If they made a “server” version of this, then yes, they could remove all the speakers and microphones and give us SODIMM slots instead. Or two USB4 ports. Or a 10G NIC. Or all three. That would be pretty amazing.
MDF – Great points.
Ryan – Thanks.
Stefan – Good point. Updated with Beelink to make it clearer. I had a rough bout of food poisoning Sunday from hotel food and am still not 100%.
Robert – I totally agree.
Bought probably ~10 of SER7 and SER8 for use for technical computing so far, all for export controlled technologies. Built in microphone(s) means I won’t be buying any SER9’s
WIFI 6E/7: Intel seems to block their better WIFI cards from working on AMD systems.

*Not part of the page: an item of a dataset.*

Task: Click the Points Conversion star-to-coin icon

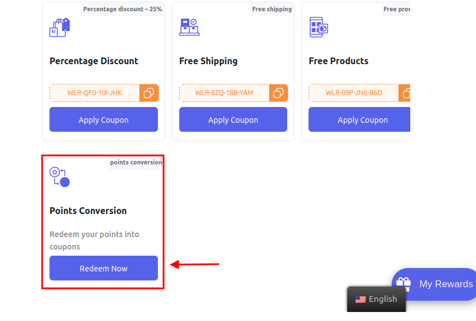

I got myself a Lenovo LOQ ARP9 sporting a Rembrandt-R 7435HS APU and an RTX4060 at a very low price, so I naturally tried swapping everything not soldered down, including the very mediocre MediaTek WIFI. At €22 the Killer variant of an Intel BX200 WIFI7 was only €3 premium over my usual AX100 WIFI6 card, so I went for that and was surprised it wouldn’t even boot: not a peep or BIOS, just plain dead!
The AX100 worked just fine, though, so I went with that and then investigated a bit later. Turns out I’m not the only one, plenty of people report that Intel WIFI adapters later than the AX100 simply won’t work on AMD, any AMD laptop or desktop!
And that both AMD and Intel do not comment on that issue at all…
I believe you are in a prime position to investigate that issue and if true, shine some public attention onto something that would then have to be some rather underhanded behavior by ….Intel, I’d have to presume, very similar to the USB4 story and many other past sins.
I keep hearing that 32GB is a hard limit with LPDDR5, either with Strix Point or even generally, so once a vendor goes with the LPDDR5 route for the bandwidth the iGPU requires to deliver its top performance, that where you’ll end up.
If you go with SO-DIMMs instead, iGPU performance will suffer from the lower bandwidth, perhaps not quite the Radeon 780m level of its predecessors, but closer.
Can’t really have it both ways, I guess and I doubt you can mix soldered LPDDR5 with a single channel DDR5 SO-DIMM, which would be rather better than having only 32GB in a µ-server setup.
I run an Alder-Lake laptop which uses 8GB of soldered DDR5 and came with another 8GB as a DIMM, where I replaced the latter with a 32GB variant. Has it perform with dual channel bandwidth for the iGPU and what left of the 1st 16GB beyond the frame buffer and drops to single channel beyond, where it’s the CPU juggling VMs.
But that’s still way better than paging or having to get a different machine and I rarely notice it.
But that’s DDR5 on both sides, something the memory controller was designed to handle.
*Mixing* LPDDR5 and DDR5 on a single system most likely isn’t supported, even if the memory controller can be switched between either type.